== Segment start ==
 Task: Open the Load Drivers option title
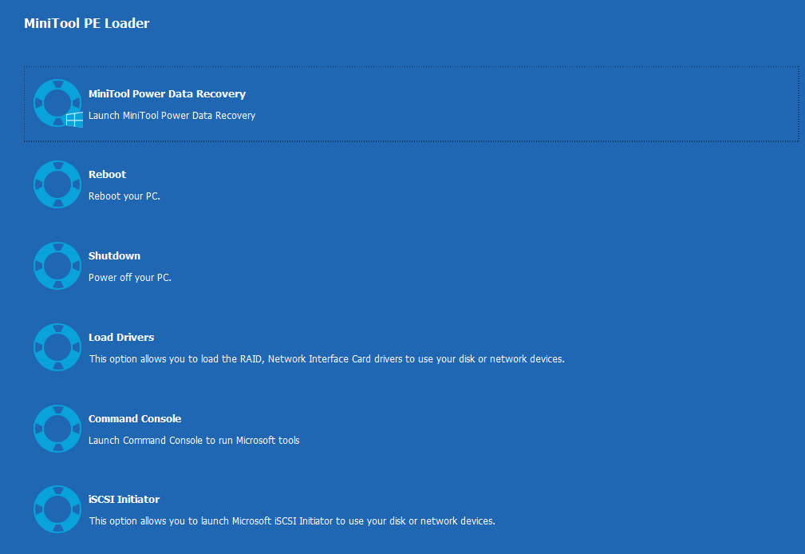pyautogui.click(x=121, y=337)
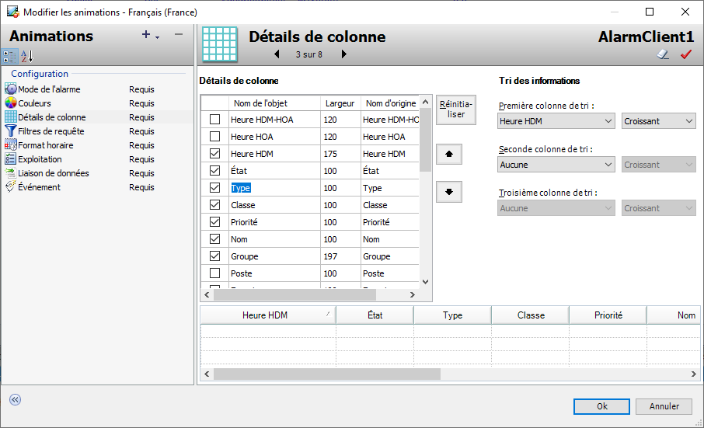
Task: Click the remove animation minus icon
Action: 179,35
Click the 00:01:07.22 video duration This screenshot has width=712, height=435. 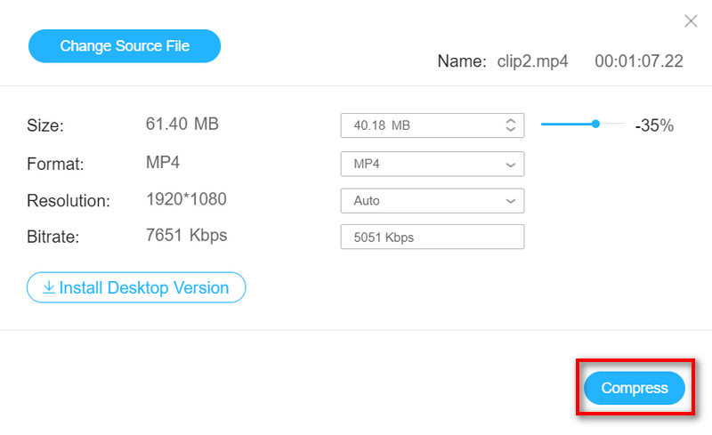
== Segment end ==
- **YOUR GOAL**
Whenever a picture appears, leave it out, and return every record exactly.

- **ANSWER FOR THE TASK**
 Task: Open the Load Drivers option title
pyautogui.click(x=121, y=337)
Task: Click the remove animation minus icon
Action: 179,35
Click the 00:01:07.22 video duration This screenshot has width=712, height=435. 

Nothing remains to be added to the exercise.